Work instructions
Reproduce the rows from the line containing "is (503, 296)." through the line containing "The height and width of the screenshot is (896, 414).", renaming "image size" to "canvas size" and leaving everything else as it stands.

Records for this exercise
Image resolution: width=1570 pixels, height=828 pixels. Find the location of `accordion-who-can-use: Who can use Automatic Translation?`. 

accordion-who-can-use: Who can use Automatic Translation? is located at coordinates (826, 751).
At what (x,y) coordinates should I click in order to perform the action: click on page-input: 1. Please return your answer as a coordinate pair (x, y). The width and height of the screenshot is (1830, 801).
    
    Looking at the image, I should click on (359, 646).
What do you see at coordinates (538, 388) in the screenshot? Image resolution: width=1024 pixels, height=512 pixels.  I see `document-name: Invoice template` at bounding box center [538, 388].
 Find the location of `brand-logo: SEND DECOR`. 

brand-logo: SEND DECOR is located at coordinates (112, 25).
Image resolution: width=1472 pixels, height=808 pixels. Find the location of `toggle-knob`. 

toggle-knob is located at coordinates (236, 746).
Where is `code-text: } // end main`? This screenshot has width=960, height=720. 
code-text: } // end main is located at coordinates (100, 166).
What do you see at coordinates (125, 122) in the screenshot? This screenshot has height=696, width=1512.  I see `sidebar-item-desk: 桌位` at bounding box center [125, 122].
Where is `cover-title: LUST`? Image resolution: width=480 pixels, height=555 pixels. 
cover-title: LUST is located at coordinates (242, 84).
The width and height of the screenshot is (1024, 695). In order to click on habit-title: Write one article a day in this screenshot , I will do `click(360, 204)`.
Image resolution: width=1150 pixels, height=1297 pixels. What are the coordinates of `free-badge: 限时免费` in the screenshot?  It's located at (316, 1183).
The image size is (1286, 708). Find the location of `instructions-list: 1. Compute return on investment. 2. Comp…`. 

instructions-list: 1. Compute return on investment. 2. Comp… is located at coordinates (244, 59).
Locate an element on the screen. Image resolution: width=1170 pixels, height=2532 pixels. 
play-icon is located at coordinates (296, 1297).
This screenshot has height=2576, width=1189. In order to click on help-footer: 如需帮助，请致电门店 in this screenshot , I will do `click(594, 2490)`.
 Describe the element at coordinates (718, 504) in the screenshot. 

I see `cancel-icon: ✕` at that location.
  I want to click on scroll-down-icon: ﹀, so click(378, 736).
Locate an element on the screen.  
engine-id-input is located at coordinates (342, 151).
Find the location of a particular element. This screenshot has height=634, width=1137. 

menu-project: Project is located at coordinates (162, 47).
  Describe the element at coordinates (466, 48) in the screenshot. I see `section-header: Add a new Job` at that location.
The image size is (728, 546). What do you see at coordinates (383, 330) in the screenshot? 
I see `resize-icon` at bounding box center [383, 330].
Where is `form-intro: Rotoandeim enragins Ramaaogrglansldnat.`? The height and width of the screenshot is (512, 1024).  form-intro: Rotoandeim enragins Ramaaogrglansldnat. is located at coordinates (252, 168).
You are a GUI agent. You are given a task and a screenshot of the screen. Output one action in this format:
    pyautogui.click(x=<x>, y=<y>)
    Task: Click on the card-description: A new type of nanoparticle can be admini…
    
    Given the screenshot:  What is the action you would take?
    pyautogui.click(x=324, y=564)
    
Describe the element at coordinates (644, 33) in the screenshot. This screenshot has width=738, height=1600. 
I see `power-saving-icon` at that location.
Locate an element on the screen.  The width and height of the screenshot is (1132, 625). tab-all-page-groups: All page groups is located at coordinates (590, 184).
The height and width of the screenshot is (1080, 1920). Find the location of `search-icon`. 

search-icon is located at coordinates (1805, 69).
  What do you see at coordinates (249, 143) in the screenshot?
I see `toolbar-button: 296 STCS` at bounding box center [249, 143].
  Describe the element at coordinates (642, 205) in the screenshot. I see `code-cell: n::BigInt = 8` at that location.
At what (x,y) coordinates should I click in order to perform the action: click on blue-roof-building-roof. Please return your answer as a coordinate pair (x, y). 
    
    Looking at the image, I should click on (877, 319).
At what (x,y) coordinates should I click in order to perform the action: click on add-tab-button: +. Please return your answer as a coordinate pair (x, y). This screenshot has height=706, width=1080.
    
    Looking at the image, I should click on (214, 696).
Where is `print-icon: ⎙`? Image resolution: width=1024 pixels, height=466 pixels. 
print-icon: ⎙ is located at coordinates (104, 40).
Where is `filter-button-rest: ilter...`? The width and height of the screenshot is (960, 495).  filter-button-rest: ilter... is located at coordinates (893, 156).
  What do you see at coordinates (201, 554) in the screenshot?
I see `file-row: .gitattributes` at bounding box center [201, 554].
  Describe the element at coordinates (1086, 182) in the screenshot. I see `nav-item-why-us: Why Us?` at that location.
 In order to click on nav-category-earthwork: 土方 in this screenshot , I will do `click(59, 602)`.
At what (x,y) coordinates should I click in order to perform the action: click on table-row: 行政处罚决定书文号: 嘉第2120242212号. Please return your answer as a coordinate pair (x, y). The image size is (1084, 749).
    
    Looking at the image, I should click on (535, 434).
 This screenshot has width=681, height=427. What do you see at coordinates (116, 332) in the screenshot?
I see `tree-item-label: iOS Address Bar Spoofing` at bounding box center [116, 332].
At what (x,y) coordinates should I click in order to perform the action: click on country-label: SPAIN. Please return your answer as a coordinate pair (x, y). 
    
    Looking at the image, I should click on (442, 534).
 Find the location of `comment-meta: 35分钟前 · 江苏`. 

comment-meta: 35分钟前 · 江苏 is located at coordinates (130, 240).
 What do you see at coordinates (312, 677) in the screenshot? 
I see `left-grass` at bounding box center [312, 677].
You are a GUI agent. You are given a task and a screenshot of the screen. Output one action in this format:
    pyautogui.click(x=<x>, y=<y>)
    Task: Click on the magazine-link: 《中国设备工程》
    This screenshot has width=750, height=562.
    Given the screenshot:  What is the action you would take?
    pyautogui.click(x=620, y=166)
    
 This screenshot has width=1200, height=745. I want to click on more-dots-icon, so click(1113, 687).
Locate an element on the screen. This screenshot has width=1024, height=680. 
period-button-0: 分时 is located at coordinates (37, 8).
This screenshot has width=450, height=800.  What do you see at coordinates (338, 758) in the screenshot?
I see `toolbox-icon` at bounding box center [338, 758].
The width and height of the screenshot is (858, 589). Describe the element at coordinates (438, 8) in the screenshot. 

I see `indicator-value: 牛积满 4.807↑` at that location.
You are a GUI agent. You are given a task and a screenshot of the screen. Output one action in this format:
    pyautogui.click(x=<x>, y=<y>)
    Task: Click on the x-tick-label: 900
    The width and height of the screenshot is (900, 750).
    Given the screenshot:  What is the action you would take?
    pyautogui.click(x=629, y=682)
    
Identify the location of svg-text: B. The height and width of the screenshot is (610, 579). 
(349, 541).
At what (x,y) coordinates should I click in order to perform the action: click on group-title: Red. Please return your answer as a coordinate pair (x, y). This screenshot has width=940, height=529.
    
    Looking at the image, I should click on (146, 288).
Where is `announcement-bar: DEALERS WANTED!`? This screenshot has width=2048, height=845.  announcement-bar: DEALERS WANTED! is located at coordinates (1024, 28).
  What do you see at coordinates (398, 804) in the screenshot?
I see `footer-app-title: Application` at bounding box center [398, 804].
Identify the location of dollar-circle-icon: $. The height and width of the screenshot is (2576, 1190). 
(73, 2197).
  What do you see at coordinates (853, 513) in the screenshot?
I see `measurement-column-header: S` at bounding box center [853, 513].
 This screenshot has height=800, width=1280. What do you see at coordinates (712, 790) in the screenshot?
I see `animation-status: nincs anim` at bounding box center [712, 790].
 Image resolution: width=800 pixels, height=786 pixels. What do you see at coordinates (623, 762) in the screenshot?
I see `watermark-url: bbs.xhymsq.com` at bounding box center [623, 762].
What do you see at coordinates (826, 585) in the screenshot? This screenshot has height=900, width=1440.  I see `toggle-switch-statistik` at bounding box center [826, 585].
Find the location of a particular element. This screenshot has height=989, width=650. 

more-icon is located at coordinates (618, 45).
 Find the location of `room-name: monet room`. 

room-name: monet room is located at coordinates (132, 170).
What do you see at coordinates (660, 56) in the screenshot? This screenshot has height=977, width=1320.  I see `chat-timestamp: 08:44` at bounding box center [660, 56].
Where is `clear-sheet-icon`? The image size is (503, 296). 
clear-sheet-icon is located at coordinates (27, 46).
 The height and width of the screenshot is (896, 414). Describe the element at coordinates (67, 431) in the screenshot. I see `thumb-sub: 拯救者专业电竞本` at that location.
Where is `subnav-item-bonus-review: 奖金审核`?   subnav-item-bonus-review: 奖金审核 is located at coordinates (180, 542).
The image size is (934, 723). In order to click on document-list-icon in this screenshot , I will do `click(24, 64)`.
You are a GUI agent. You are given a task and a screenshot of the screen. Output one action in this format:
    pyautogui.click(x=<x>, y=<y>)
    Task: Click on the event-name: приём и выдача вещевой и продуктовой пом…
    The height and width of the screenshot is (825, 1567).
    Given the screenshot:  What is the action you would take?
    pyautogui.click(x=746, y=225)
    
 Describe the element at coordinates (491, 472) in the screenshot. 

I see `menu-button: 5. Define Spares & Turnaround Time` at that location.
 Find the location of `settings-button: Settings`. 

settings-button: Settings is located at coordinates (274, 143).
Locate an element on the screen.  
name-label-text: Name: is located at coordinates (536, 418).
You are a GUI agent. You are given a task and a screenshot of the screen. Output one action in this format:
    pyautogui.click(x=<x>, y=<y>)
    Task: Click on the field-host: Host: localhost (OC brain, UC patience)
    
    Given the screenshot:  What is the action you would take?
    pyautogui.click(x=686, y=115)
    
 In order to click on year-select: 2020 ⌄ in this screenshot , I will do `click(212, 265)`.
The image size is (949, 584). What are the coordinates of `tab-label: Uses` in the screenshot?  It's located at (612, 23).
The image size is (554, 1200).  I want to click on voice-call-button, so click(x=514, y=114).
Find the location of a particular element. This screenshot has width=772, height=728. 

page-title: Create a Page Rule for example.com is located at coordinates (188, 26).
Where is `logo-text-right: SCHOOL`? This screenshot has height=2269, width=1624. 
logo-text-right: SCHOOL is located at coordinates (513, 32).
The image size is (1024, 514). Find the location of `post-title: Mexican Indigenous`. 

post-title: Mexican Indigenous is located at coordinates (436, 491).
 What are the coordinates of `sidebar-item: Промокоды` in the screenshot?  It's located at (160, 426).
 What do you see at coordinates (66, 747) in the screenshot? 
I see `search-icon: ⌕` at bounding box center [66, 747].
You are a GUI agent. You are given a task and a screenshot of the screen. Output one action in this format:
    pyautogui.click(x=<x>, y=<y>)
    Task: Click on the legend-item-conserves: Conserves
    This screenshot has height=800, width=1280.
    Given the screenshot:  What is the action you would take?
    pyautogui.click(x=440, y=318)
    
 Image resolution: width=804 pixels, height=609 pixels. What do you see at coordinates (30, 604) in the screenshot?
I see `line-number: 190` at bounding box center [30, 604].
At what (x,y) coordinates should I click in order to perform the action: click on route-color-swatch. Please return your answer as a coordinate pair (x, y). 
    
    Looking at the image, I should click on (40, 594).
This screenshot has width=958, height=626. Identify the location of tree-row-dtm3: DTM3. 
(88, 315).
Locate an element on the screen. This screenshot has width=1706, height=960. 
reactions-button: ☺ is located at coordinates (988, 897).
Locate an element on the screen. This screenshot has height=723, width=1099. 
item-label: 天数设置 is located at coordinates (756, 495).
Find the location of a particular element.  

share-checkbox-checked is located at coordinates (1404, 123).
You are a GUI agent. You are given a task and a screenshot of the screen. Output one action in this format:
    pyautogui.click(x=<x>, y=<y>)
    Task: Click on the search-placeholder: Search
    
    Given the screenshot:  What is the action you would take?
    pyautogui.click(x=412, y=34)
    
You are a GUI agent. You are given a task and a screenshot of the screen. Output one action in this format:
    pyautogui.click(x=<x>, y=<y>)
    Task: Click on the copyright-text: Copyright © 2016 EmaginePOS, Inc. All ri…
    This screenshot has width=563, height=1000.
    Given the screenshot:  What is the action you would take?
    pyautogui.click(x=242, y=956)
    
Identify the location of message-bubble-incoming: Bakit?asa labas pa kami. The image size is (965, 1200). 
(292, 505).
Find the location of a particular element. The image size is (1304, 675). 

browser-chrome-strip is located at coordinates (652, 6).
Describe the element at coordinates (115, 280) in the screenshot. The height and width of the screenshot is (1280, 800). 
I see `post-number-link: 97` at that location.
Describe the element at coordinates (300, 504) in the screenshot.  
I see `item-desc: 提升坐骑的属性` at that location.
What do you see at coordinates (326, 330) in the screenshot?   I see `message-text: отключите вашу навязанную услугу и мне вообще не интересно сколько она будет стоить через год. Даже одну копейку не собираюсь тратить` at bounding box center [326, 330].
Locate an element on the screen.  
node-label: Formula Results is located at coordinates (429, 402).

Result for this exercise
Where is `clear-sheet-icon`? The canvas size is (503, 296). 
clear-sheet-icon is located at coordinates (27, 46).
 The height and width of the screenshot is (896, 414). Describe the element at coordinates (67, 431) in the screenshot. I see `thumb-sub: 拯救者专业电竞本` at that location.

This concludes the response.